Put the stretch of records from the line containing "What do you see at coordinates (129, 45)" through the line containing "center [129, 45]." into a Markdown table with columns Row and Line, numbering each line, skipping blank lines, and leaving out the pictures.

[[ Input, beginning ]]

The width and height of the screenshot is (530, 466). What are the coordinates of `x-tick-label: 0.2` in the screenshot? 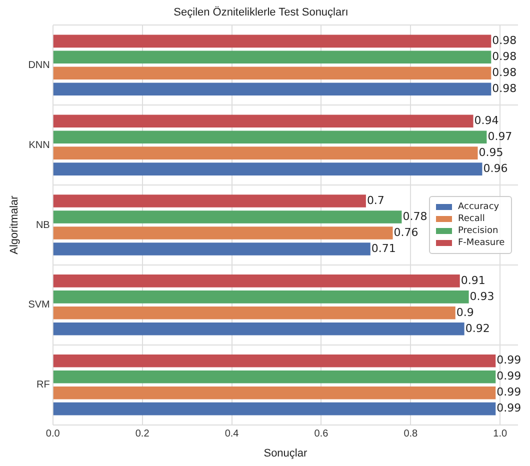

[[ Input, end ]]
[[ Input, beginning ]]

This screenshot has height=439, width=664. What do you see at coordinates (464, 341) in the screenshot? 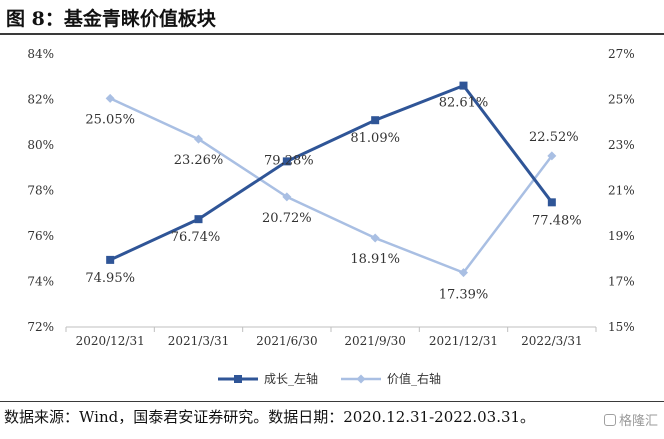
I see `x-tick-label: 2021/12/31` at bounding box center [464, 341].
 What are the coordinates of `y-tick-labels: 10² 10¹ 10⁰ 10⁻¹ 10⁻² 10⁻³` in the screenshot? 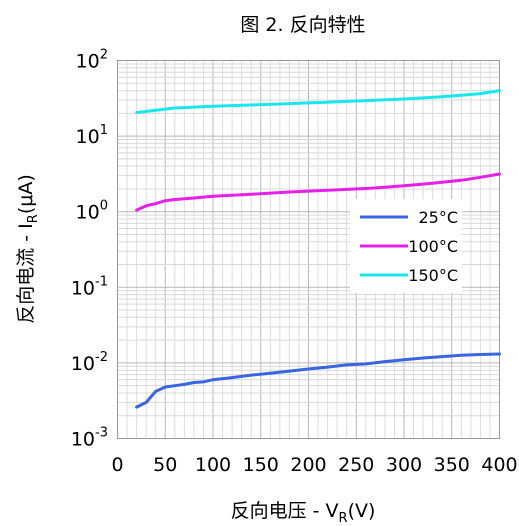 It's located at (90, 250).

[[ Input, end ]]
[[ Input, beginning ]]

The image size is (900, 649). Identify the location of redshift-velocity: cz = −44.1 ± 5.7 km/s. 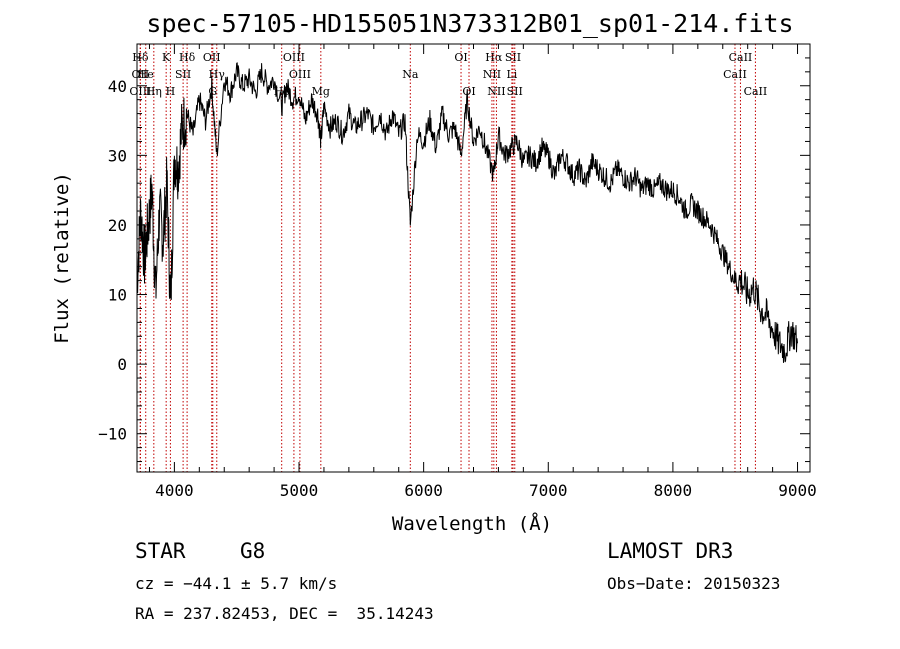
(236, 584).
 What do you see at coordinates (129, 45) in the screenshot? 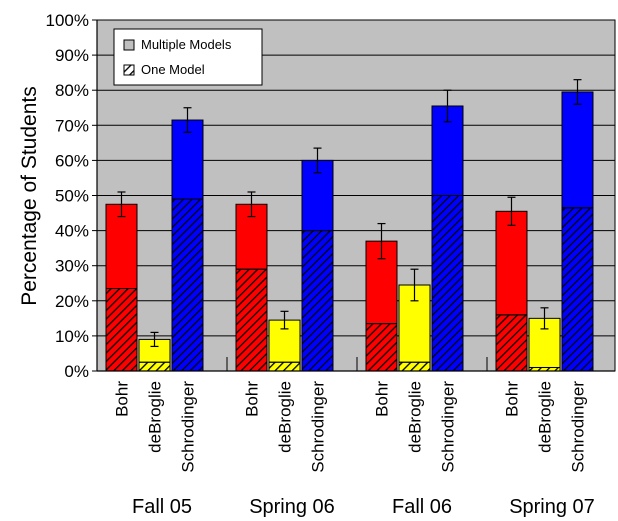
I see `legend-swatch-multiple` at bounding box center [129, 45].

[[ Input, end ]]

**Completed exercise:**
| Row | Line |
|---|---|
| 1 |  What do you see at coordinates (129, 45) in the screenshot?  |
| 2 | I see `legend-swatch-multiple` at bounding box center [129, 45]. |